Chancellor of the Russian Empire
- In office 1740–1742

Personal details
- Born: 8 October 1680 Moscow, Russia
- Died: 15 November 1742 (aged 62) Moscow, Russia

= Alexey Cherkassky =

Russian statesman (1680–1742)

Prince Alexey Mikhailovich Cherkassky or Tcherkassky (Алексей Михайлович Черкасский, - ) was a Russian statesman who served as the chancellor from 1740 to 1742, at the beginning of Empress Elizabeth's reign.

== Life ==
Prince Cherkassky stemmed from one of Russia's richest families which descended from the sovereign rulers of Circassia, a relation to Prince Alexander Bekovich-Cherkassky. His surname translates as "Circassian".

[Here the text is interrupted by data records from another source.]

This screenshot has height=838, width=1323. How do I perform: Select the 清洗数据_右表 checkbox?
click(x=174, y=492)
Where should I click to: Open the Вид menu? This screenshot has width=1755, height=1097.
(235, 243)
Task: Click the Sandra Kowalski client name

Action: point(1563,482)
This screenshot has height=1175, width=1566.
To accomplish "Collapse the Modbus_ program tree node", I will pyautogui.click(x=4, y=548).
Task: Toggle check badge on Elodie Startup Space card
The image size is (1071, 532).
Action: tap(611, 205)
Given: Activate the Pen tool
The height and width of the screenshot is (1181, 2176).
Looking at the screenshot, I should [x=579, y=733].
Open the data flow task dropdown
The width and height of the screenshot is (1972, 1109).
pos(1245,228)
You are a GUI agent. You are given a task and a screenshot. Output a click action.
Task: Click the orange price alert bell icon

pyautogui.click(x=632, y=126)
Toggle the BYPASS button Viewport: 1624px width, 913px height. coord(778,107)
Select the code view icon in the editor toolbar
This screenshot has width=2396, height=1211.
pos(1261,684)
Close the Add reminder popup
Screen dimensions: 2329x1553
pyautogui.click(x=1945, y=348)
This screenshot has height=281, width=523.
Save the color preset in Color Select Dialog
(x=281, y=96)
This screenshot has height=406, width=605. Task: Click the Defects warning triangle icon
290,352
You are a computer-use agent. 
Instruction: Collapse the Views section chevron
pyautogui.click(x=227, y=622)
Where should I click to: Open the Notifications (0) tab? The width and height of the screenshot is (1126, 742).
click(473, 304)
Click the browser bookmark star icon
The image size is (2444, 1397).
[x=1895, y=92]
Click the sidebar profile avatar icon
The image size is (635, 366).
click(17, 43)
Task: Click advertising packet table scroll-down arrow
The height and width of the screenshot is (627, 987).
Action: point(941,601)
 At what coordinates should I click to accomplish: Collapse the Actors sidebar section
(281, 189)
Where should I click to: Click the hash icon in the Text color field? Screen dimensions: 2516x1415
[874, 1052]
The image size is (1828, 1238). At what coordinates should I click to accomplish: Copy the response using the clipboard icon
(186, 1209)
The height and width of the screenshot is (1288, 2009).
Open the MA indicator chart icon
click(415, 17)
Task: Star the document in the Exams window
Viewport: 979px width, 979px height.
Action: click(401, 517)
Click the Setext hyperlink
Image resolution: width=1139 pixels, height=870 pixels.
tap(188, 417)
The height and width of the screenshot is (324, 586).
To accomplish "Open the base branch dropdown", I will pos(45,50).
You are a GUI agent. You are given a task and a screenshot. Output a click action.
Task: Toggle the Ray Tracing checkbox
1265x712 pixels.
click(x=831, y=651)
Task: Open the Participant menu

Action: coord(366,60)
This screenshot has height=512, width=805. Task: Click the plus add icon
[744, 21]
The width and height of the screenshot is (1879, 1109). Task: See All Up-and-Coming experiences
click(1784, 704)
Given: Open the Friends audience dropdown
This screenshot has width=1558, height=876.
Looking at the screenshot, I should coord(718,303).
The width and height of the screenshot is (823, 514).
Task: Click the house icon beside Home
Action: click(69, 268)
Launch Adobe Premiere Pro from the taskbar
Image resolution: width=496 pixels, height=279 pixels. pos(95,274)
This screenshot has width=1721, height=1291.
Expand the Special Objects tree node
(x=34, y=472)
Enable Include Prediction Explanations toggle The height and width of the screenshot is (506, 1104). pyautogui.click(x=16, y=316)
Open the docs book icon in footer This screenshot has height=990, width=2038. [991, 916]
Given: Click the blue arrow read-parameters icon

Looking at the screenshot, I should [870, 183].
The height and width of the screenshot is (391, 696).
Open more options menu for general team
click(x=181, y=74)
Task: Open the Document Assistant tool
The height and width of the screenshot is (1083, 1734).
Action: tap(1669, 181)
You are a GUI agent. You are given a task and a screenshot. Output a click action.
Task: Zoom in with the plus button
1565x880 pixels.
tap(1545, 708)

In 1702, Prince Cherkassky held a post of senior stolnik (tsar's personal assistant) and was soon assigned to assist his father, Prince Mikhail Yakovlevich Cherkassky, who had been a voivode in Tobolsk at that time. Tcherkassky served under his father for 10 years and in 1714 was summoned to Saint Petersburg. There, he was appointed member of the Urban Construction Commission.

In 1719, Peter the Great sent Aleksey to Siberia as governor. In 1726, he became a senator. During the election of Anna Ivanovna for the Russian throne in 1730, Cherkassky, the richest man in Russia in terms of the amount of serfs he owned at that time, was in charge of the gentry party, which had been in opposition to the verkhovniki (members of the Supreme Privy Council).

For his services to the Crown he was appointed one of the three cabinet ministers and was promoted to the rank of grand chancellor in 1740. As a cabinet minister, Tcherkassky signed a trade agreement with Great Britain in 1734. In his post as chancellor, he signed a treaty with Prussia in 1740 and Great Britain in 1741.

A Baroque palace built for Prince Cherkassky on Palace Quay to Yeropkin's designs has been rebuilt into the Novo-Mikhailovsky Palace.